(Provided data)

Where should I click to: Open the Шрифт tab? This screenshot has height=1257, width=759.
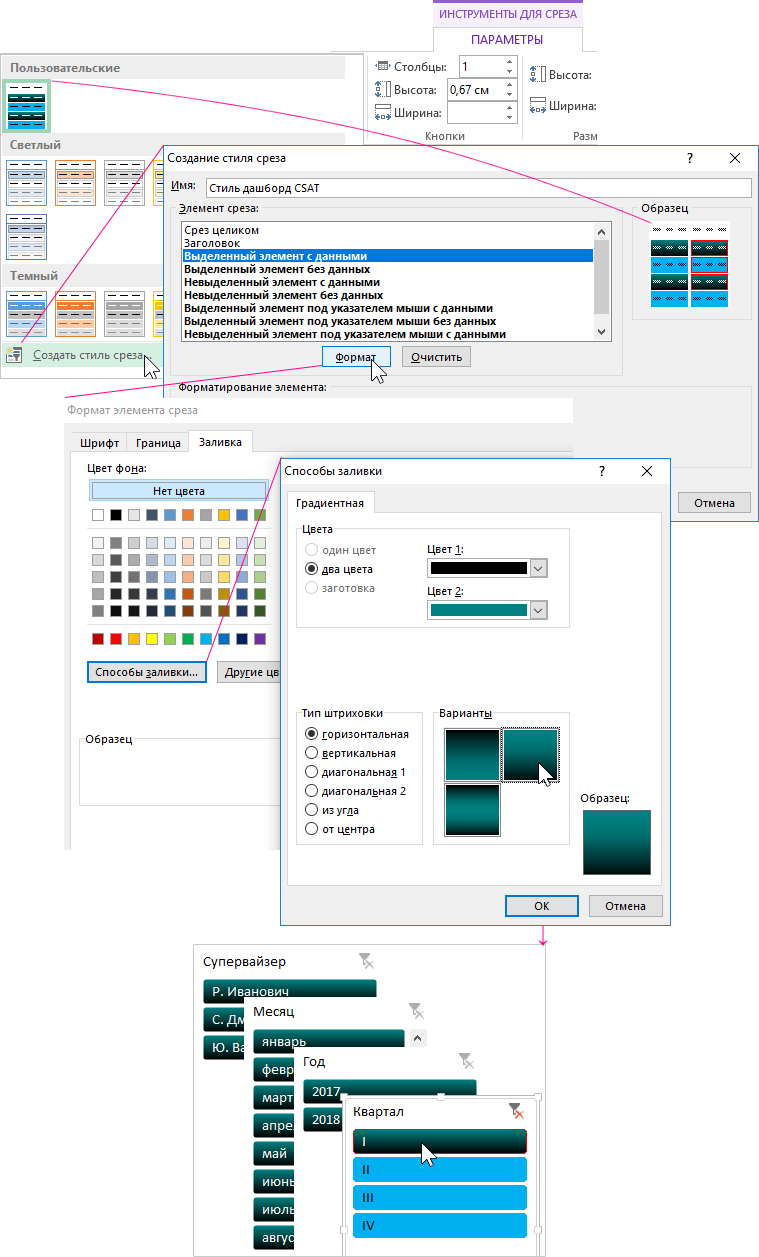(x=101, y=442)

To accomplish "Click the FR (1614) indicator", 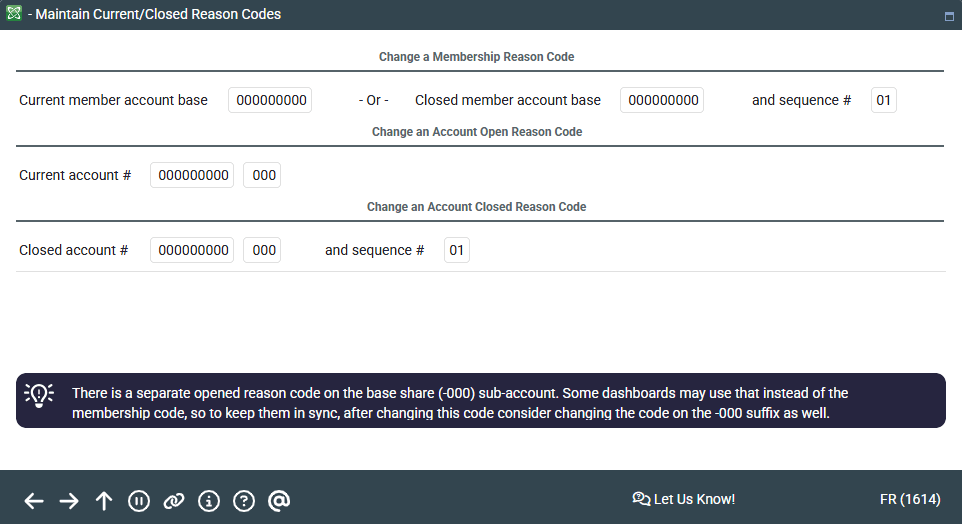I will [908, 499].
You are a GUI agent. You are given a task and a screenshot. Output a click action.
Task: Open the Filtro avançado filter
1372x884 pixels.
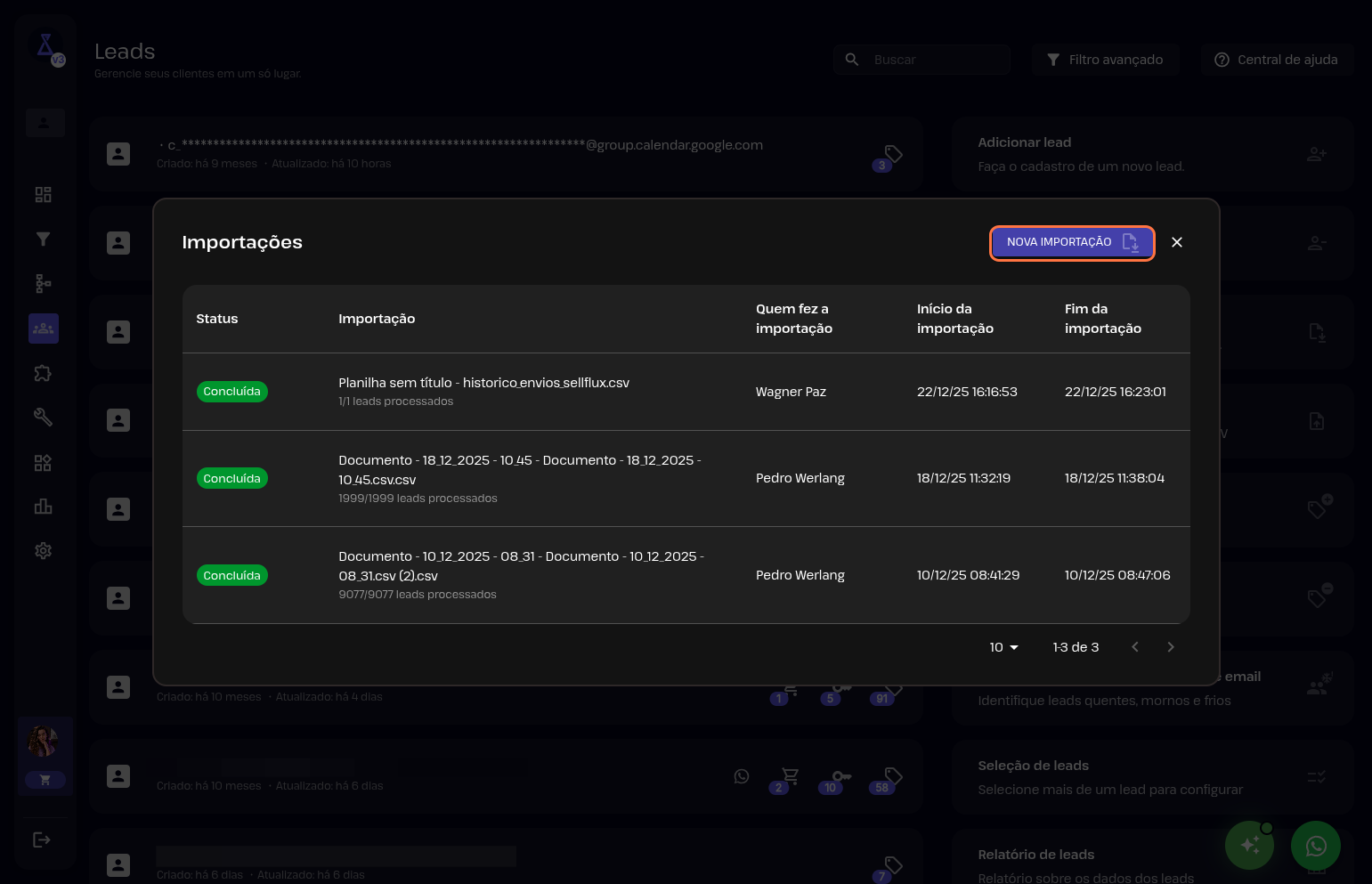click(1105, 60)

(End Provided data)

Could you write out verbatim only those lines that run from the line containing "Task: Open the Filtro avançado filter" through the end of the listing above, both included, without the pictures?

Solution for this exercise -
Task: Open the Filtro avançado filter
1372x884 pixels.
click(1105, 60)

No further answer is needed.